*AIM OF THE EXERCISE:*
Exact reproduction is required for the lines below starting at the line with "Where should I" and ending at the line with "You are a GUI", both included. No other lines, and no pictures.

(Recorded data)
=== Begin Enclosure ===

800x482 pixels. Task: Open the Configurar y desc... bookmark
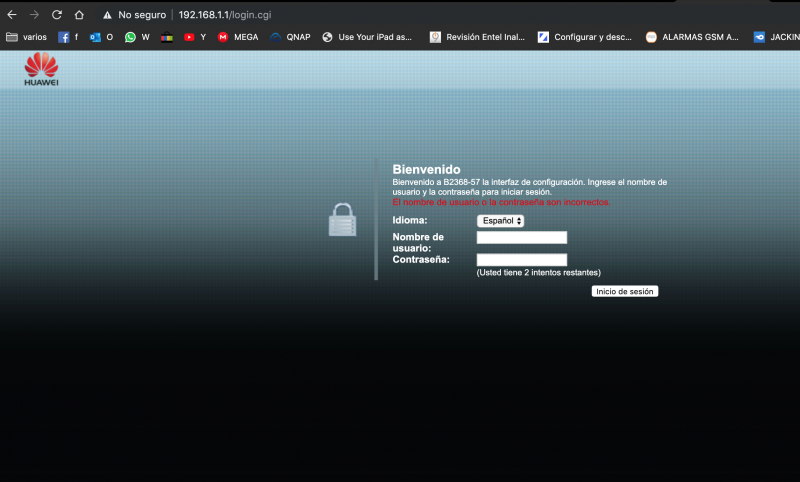(584, 37)
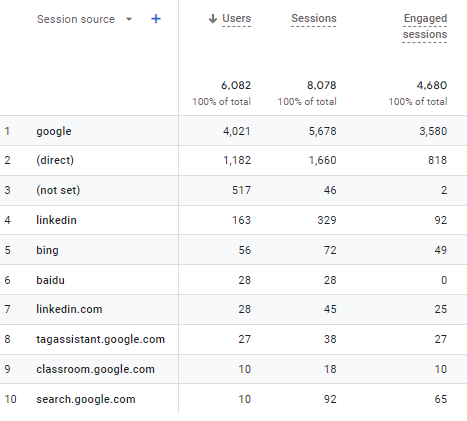This screenshot has height=421, width=467.
Task: Click the total Engaged sessions value 4,680
Action: 432,85
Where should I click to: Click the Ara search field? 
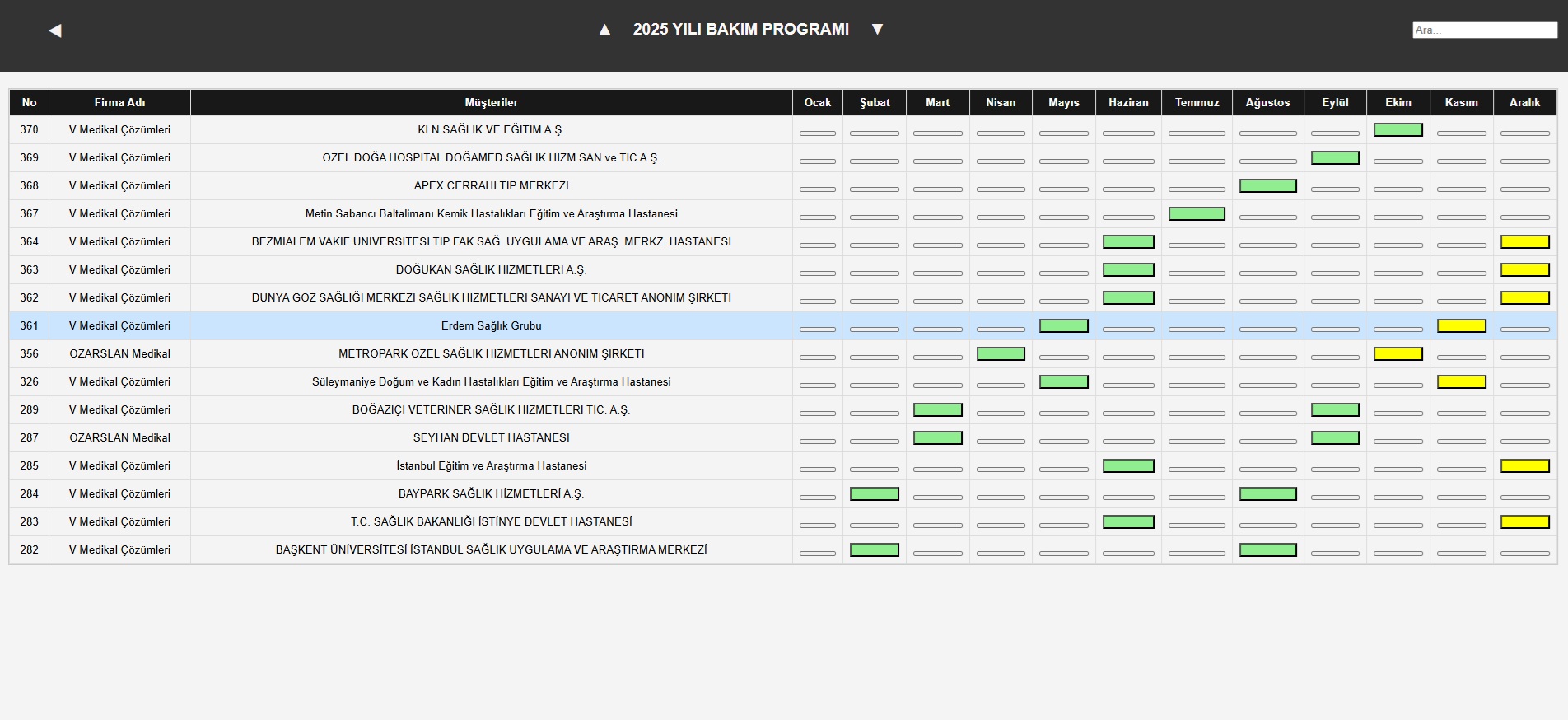(x=1484, y=30)
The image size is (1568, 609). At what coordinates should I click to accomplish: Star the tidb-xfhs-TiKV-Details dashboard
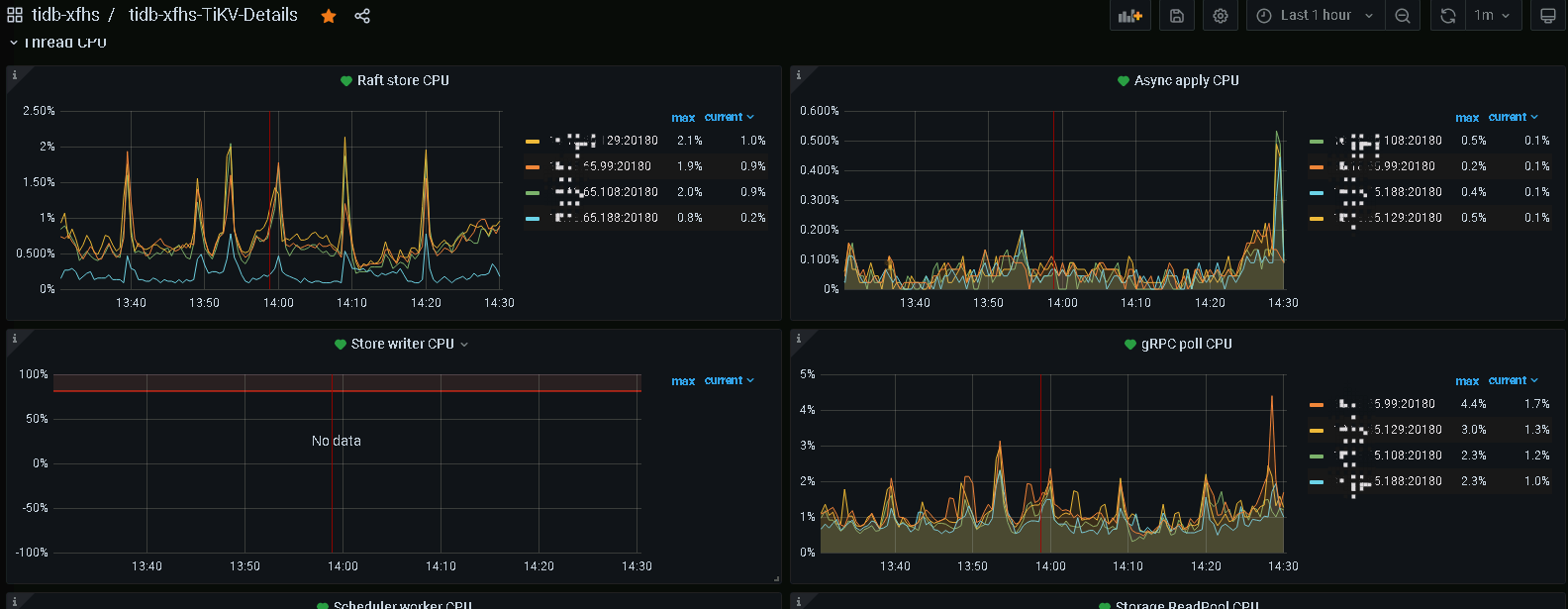pyautogui.click(x=329, y=16)
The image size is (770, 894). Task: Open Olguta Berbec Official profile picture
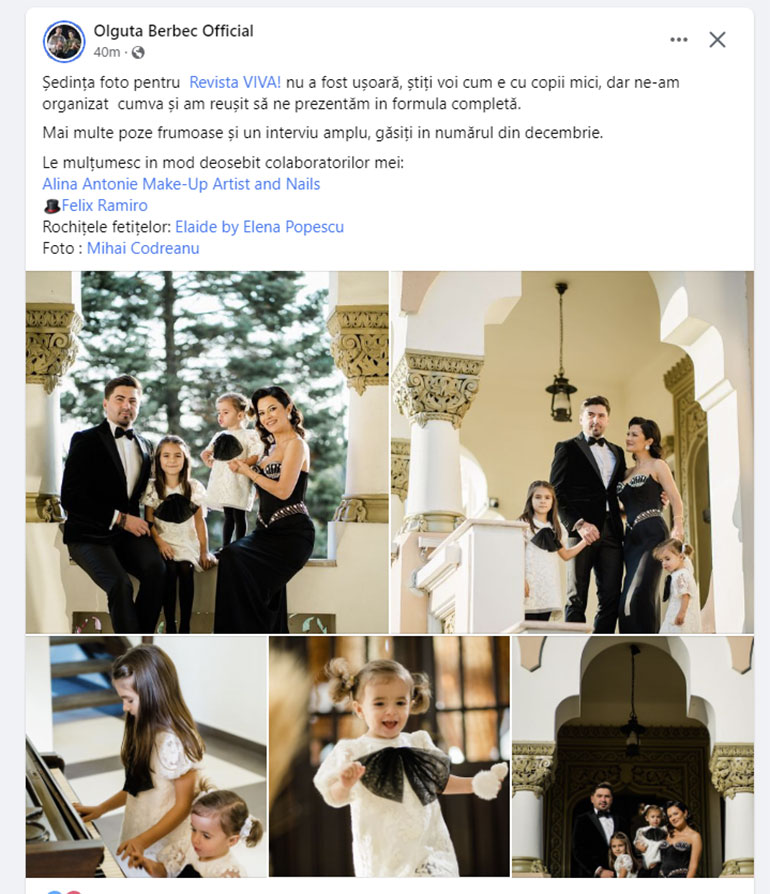point(64,42)
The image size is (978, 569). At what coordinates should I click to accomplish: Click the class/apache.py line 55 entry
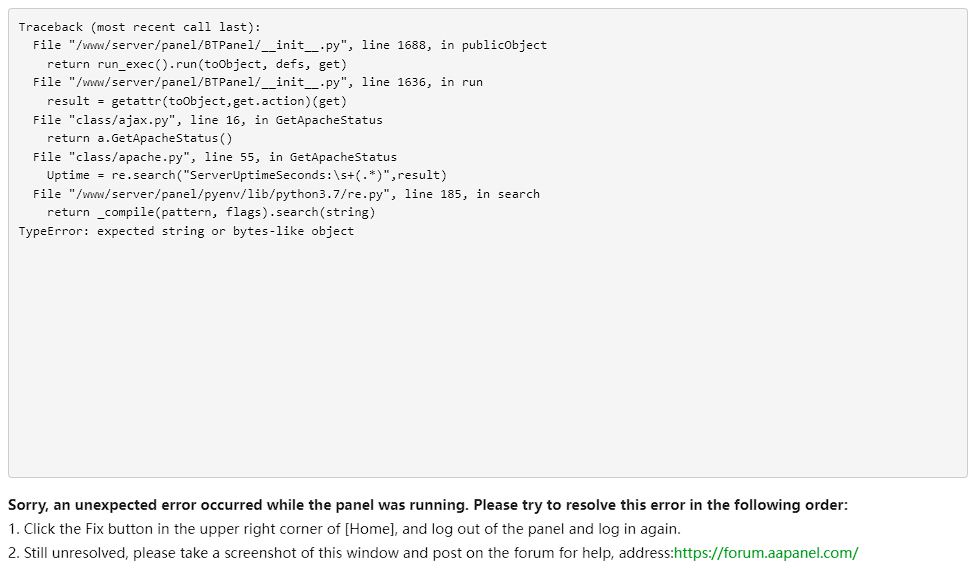(214, 157)
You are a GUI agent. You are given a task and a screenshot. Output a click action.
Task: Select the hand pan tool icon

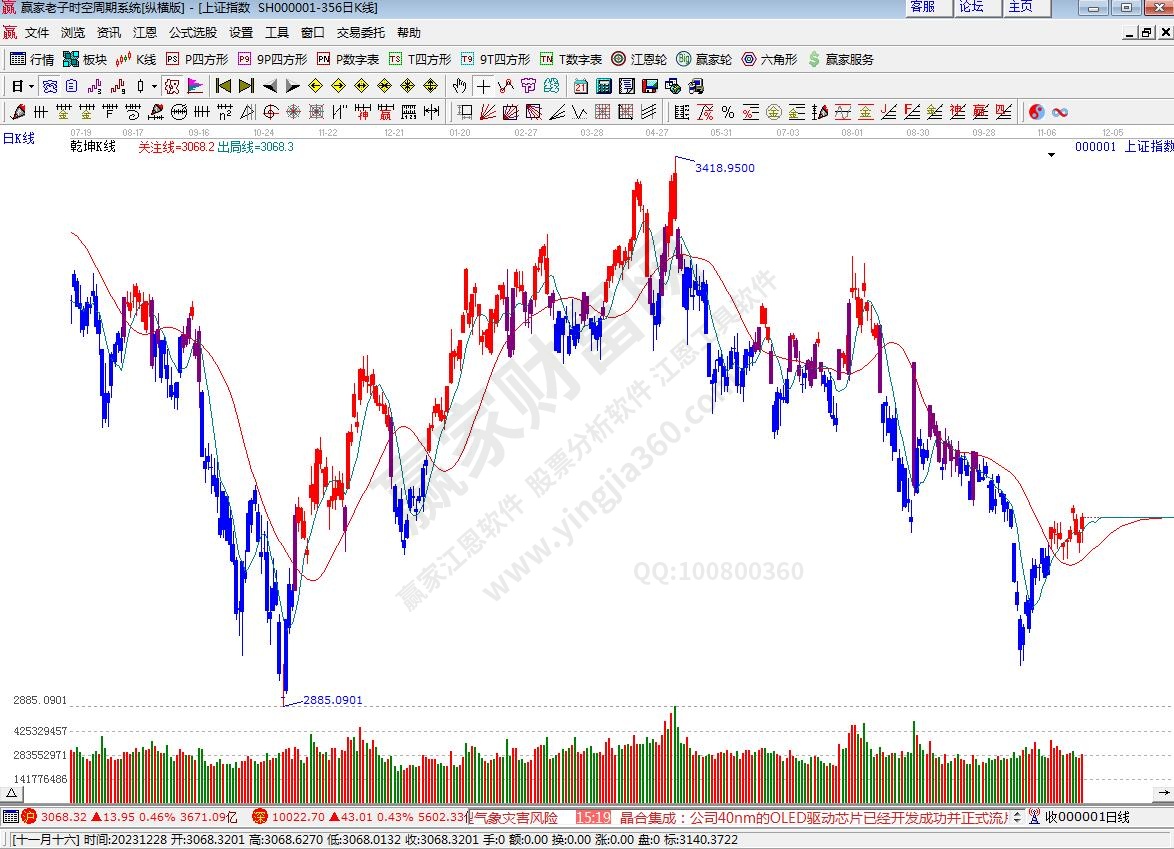[460, 85]
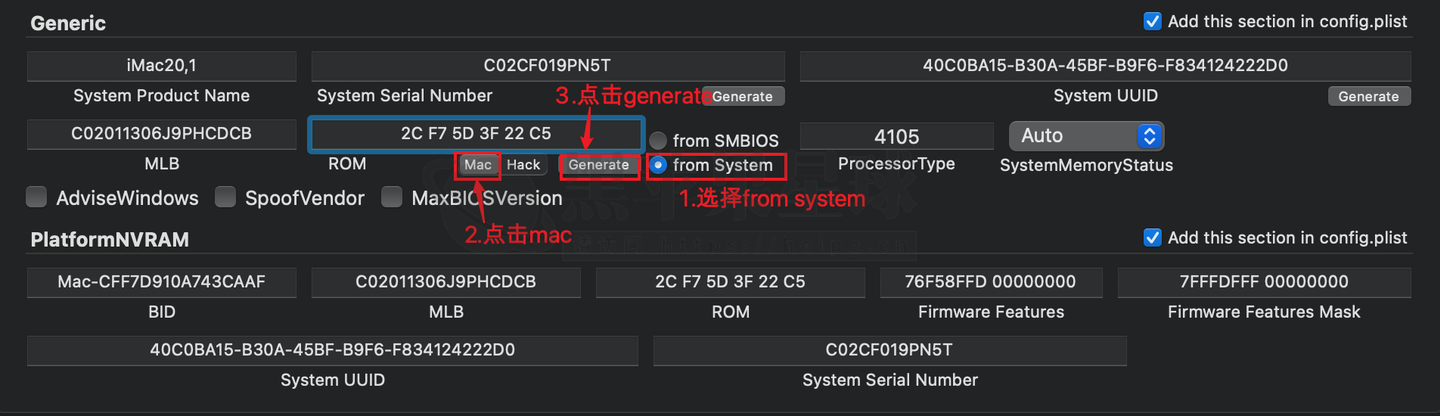The image size is (1440, 416).
Task: Select the 'from System' radio button
Action: point(659,165)
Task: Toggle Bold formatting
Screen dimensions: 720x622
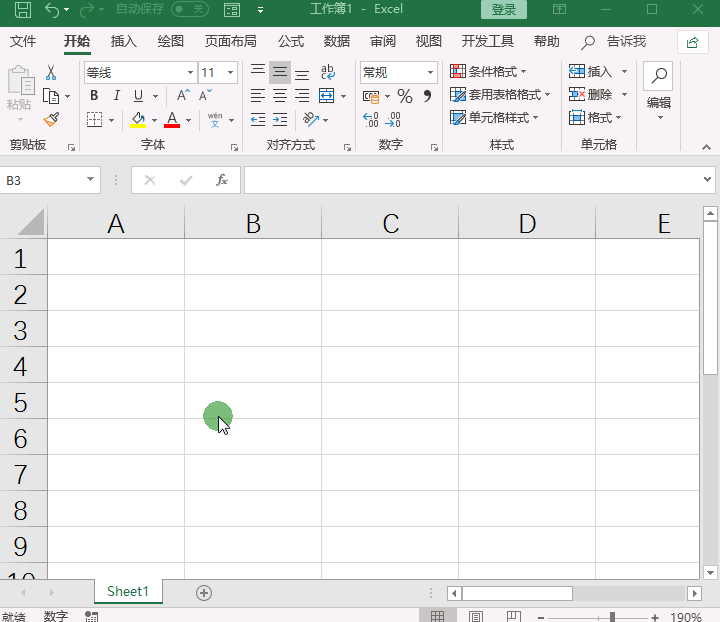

=== End Enclosure ===

*EXERCISE SOLUTION:*
Where should I click to: Click the Ara search field? 
(x=1484, y=30)
The image size is (1568, 609). At what coordinates should I click to accomplish: Star the tidb-xfhs-TiKV-Details dashboard
pyautogui.click(x=329, y=16)
The image size is (770, 894). Task: Open Olguta Berbec Official profile picture
point(64,42)
The image size is (978, 569). At what coordinates should I click to accomplish: Click the class/apache.py line 55 entry
(214, 157)
You are a GUI agent. You are given a task and a screenshot. Output a click action.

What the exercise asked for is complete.